Concordance across reads
Methylation is typically thought to be laid down in longer stretches rather than appearing sporadically at individual cytosines. As a consequence, several CpGs within a given read are often found either completely methylated or completely unmethylated. A mixed methylation pattern may be used to assess the concordance of the methylation signal, which could be a proxy of the fidelity of maintenance methylation etc.
The script methylation_consistency
takes in a BAM file generated by Bismark and splits it into three smaller BAM files, based on the consistency/concordance of the methylation calls within the file. The reads are split into those which show consistent methylation, un-methylation and mixed methylation, and only methylation in CpG context is considered. In its default condition, reads are considered as:
unmethylated 0 - 10% methylated (inclusive)

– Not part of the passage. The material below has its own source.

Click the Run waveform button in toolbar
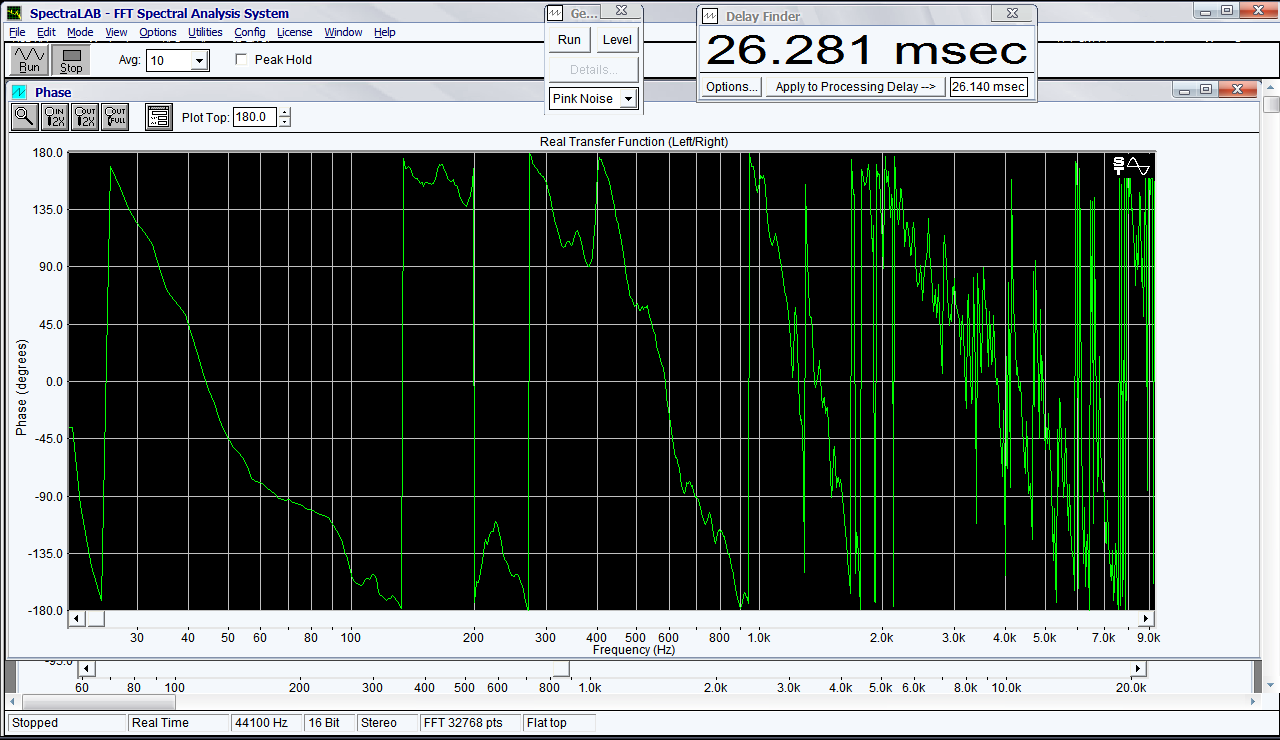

mixed: 10 - 90% methylated
methylated: 90 - 100% methylated (inclusive)
A consistency report looks roughly like this:
Total paired-end records - 478498
-------------------------------------------------
All methylated [ >= 90% ] - 10304 (2.15%)

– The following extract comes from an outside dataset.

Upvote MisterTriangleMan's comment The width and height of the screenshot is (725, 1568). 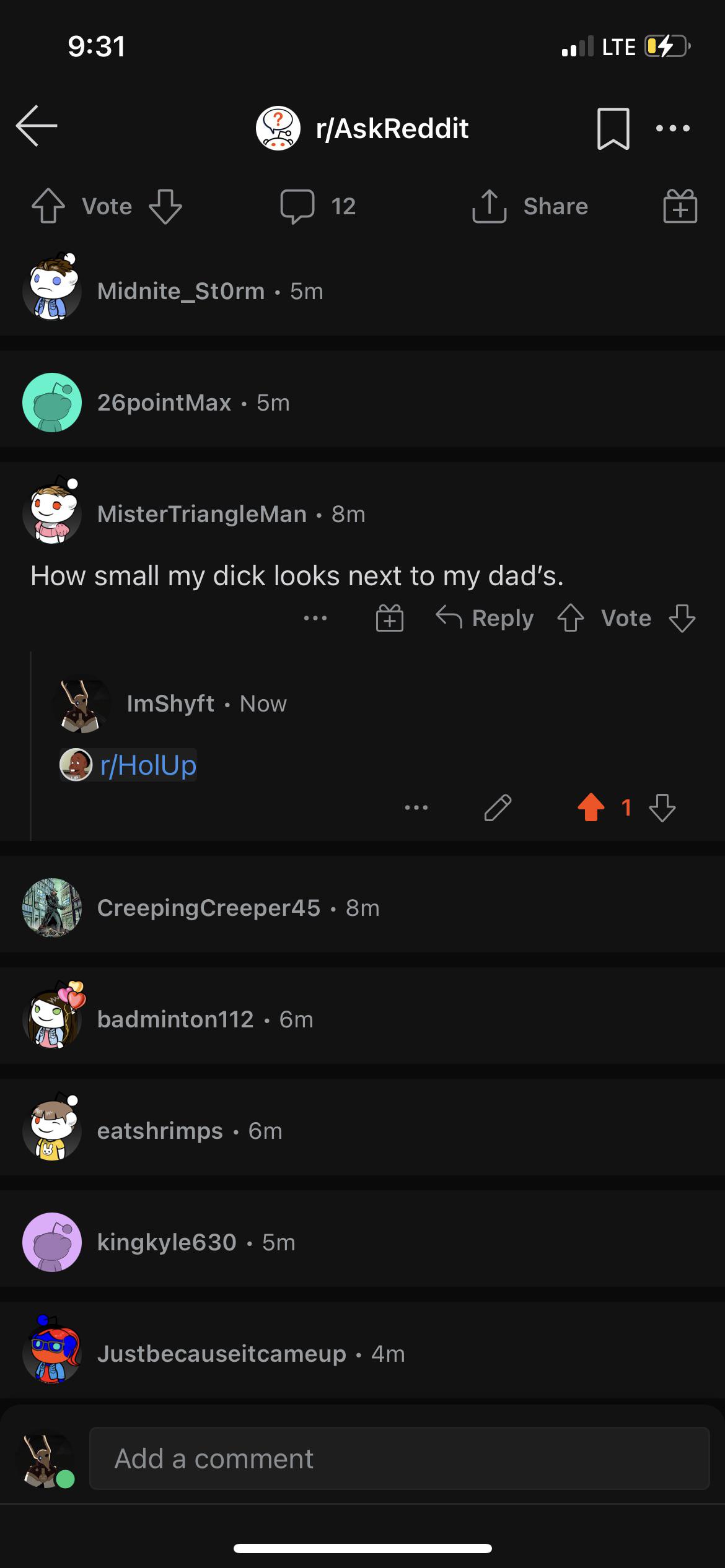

All unmethylated [ <= 10% ] - 31806 (6.65%)
Mixed methylation [ 10-90% ] - 30176 (6.31%)
Too few CpGs [min-count 5] - 406212 (84.89%)

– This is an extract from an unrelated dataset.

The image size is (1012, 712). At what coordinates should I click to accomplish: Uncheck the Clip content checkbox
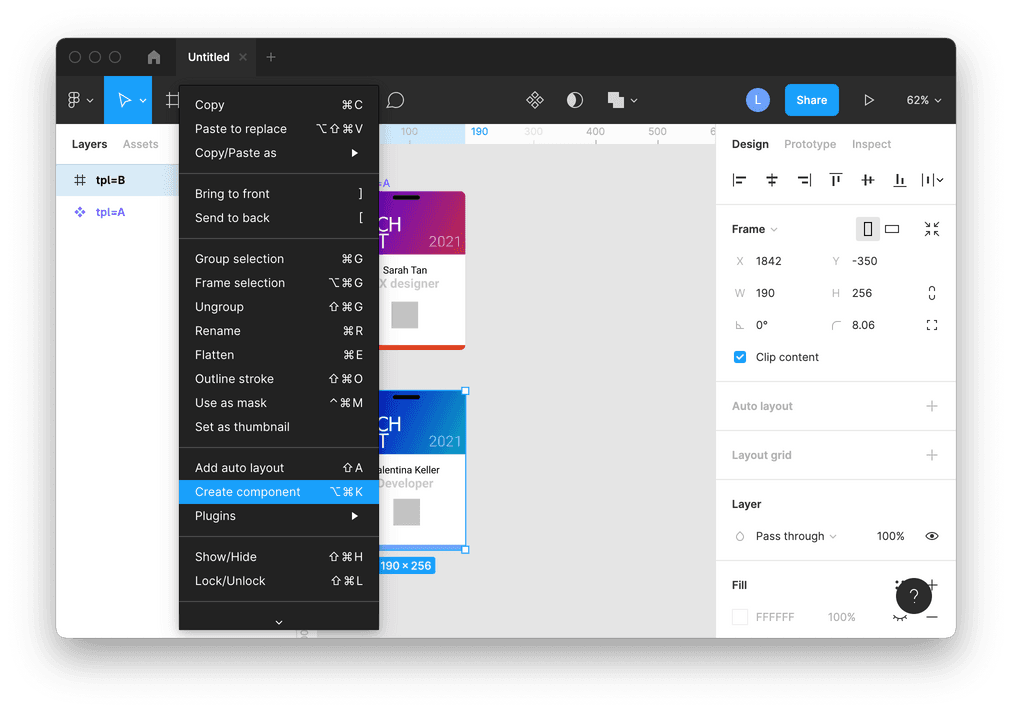[x=740, y=357]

By default, only reads with 5 or more CpGs are taken into consideration (this can be changed via the flag --min-count
). The thresholds for un-methylated, mixed methylated, and methylated can be set with --lower_threshold [percentage]
and --upper_threshold [percentage]
. methylation_consistency
works for both single-end and paired-end Bismark BAM files, which are auto-detected by default. For paired-end files, all CpGs of both R1 and R2 are taken into account. Overlap detection/exclusion can take place afterwards at the methylation extraction stage, if desired.